Excellent point from Kevin Drum on the Social Security COLA issue:
Still, this does go to show the power that sustained inflation holds on our imaginations. Technical arguments about CPI calculations aside, the fact is that seniors haven’t gotten a benefit increase for decades. It’s just not the way the program works. But the fact that their checks keep going up makes it seem like they have. So now, despite the fact that the huge benefit increase of last January combined with the deflation of the past 12 months means seniors really are getting higher benefits for the first time in recent memory, it doesn’t seem like it. So adjustments must be made and appearances kept up.
It is quite striking, the one year congress will intervene to give seniors a real increase in benefits is the year in which they were getting a real increase anyway. At any rate, the one-off bonus is pretty silly but even Tyler Cowen agrees that on net it’s probably fine public policy.

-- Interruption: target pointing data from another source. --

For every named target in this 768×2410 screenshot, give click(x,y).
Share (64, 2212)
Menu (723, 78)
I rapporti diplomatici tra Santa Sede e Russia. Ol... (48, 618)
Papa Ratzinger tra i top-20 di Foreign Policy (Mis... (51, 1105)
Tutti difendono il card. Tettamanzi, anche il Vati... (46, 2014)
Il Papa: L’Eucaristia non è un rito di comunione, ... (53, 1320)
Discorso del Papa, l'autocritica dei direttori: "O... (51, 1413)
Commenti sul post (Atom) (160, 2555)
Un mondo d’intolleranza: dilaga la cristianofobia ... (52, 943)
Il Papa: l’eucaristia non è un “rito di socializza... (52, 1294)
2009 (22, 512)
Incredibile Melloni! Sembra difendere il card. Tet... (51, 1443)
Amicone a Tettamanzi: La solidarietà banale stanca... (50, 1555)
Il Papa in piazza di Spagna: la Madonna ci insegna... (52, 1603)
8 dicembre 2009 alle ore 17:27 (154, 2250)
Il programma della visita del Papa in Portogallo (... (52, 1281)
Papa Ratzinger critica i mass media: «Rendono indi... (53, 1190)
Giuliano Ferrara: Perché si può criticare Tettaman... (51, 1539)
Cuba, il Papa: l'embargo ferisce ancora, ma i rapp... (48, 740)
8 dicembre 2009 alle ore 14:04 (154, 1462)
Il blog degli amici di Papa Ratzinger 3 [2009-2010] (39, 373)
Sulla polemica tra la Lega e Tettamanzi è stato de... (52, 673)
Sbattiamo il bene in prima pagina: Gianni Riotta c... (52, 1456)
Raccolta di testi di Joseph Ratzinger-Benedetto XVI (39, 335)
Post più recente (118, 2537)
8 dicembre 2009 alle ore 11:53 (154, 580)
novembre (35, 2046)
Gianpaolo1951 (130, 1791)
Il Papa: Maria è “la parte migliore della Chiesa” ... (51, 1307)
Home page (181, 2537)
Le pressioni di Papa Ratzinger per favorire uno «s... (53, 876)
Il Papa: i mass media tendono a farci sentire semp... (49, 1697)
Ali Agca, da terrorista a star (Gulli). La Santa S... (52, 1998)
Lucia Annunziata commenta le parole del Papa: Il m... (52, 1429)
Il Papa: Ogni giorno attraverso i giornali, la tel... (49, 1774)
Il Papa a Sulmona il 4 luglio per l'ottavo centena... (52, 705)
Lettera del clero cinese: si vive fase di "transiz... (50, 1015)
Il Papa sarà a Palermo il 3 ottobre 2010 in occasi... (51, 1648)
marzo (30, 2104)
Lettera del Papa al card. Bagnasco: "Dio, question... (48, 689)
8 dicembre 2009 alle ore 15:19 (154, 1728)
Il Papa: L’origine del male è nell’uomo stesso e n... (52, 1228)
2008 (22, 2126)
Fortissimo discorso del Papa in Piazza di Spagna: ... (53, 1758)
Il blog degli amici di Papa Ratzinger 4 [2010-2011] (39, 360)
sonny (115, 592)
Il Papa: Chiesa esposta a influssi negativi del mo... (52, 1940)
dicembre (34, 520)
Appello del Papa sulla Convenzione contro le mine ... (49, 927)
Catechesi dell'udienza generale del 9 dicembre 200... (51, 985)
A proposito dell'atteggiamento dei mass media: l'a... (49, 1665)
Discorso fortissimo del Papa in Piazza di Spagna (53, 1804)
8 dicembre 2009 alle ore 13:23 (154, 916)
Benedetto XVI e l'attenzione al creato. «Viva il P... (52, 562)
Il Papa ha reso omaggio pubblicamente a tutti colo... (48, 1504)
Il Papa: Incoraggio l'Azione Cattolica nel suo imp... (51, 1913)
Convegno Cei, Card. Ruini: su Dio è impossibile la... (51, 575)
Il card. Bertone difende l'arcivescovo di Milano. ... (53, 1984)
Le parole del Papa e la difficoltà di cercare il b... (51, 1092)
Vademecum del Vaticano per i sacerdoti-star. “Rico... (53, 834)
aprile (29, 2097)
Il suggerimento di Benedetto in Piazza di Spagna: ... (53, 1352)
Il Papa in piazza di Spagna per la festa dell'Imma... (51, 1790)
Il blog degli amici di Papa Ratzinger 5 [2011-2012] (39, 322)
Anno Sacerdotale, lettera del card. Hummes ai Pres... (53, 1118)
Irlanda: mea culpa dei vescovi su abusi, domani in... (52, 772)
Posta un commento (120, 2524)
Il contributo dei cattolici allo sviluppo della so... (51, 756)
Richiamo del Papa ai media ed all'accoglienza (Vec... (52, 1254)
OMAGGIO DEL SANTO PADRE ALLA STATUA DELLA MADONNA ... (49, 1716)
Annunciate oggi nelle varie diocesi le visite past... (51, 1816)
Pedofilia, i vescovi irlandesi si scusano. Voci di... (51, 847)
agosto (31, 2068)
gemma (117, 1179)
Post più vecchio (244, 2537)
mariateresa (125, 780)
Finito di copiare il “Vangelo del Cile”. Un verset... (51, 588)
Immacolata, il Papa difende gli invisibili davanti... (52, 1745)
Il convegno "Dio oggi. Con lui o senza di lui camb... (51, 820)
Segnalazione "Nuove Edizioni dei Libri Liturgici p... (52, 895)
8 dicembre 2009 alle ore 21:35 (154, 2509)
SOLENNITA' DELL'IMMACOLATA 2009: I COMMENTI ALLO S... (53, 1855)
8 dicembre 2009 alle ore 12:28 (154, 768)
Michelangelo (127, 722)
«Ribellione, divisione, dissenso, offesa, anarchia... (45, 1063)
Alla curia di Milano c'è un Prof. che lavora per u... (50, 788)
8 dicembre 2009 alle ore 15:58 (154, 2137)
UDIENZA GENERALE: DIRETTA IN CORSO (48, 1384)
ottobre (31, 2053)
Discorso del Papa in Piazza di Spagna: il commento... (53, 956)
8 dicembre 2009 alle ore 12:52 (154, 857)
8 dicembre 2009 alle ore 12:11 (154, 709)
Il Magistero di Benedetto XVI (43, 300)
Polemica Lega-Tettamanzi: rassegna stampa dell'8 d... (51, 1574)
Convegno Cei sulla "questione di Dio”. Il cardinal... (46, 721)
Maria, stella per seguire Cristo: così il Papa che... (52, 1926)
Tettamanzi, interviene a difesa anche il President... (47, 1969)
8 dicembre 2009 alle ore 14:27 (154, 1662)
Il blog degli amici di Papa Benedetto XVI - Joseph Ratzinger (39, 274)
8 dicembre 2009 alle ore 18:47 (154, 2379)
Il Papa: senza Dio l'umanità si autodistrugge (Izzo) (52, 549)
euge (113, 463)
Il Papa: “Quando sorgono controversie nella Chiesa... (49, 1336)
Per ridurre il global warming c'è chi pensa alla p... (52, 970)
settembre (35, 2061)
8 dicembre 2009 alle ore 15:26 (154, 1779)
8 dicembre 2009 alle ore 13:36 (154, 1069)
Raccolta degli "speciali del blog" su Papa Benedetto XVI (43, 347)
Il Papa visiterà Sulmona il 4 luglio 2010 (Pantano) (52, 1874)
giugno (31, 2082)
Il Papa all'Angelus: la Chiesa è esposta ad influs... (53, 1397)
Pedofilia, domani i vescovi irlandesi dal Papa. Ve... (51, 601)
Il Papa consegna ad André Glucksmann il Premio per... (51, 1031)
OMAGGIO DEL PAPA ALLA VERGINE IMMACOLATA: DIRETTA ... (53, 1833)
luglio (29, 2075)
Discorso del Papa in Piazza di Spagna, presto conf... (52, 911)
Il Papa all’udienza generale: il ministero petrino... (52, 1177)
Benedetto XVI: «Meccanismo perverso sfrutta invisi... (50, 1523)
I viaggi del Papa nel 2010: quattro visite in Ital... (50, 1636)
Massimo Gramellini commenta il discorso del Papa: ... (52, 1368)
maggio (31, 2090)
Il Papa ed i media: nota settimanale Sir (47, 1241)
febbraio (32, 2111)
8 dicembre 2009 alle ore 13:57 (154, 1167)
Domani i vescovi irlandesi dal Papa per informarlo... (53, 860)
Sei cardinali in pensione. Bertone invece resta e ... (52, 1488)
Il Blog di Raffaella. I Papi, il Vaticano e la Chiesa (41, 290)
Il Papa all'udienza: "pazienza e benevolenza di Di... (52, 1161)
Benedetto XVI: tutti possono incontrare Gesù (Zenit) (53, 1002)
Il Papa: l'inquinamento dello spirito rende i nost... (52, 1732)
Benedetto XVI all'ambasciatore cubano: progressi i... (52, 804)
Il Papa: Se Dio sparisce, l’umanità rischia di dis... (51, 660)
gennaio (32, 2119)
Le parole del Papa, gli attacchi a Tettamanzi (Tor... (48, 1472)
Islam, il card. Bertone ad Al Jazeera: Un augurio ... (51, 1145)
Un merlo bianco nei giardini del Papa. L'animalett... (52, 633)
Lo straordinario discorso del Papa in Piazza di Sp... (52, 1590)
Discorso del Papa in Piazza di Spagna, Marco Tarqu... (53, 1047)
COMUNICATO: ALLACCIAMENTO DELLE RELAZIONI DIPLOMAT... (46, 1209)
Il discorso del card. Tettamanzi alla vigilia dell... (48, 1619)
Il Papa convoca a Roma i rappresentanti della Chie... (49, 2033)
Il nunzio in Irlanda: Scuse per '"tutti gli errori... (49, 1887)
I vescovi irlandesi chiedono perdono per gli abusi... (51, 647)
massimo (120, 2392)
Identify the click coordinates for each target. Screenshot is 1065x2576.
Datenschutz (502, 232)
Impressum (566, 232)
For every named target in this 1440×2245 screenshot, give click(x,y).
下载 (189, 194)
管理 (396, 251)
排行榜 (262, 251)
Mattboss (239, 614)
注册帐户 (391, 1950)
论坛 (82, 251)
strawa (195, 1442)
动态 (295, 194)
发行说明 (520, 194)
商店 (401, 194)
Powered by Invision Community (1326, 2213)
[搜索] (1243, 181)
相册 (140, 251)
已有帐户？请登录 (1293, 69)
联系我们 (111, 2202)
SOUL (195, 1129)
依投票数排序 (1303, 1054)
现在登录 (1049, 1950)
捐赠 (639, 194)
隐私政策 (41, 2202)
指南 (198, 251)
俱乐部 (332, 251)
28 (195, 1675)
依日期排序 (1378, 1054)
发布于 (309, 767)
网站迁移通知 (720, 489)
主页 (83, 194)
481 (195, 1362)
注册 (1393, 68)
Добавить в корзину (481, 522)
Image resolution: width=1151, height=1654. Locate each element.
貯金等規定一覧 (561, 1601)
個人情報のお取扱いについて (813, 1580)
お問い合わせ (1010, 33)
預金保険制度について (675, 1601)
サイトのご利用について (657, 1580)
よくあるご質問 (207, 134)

This is a reminder, however, that technical determinations about the inflation rate play a large role in budgetary issues. There are any number of ways of calculating the inflation rate, and even though people sometimes debate them as being better or worse, I think if you examine the issue for a little while you’ll swiftly reach the conclusion that there’s no such thing as a “true” inflation rate that different formulae are doing a better or worse job of calculating. From a hedonic point of view, relative price shifts inherently impact different individuals differently. What you really have is a range of credible approaches that make the inflation rate look higher or lower. And you can alter the long-run budget situation by switching various programs from one formula to another.
In recent years the most common proposal along these lines has tended to come from the right. You could start indexing the Social Security COLAs to a formula that shows a lower inflation rate (by accounting for substitutions—if the price of pork skyrockets but the price of chicken stays flat, most people just eat more chicken they don’t see skyrocketing food costs) and this would reduce Social Security expenditures. At the same time, Social Security benefits aren’t the only thing the federal government does that’s indexed to inflation. The cut-off points for the income tax brackets are also inflation adjusted. Before Ronald Reagan, that didn’t use to be the case. Consequently, there was a strong tendency for real tax rates to just go up over time. That allowed congress to regularly appropriate nominal tax cuts even while, objectively speaking, public revenue was growing. Since people are easily confused by inflation that was a boon to progressive policy. Congress changed that in the early 1980s. But if we shifted the tax indexing to one of the versions of the CPI that shows a lower inflation rate—for example, the aggressive C-CPI-U formula—we’d recapture some of that dynamic.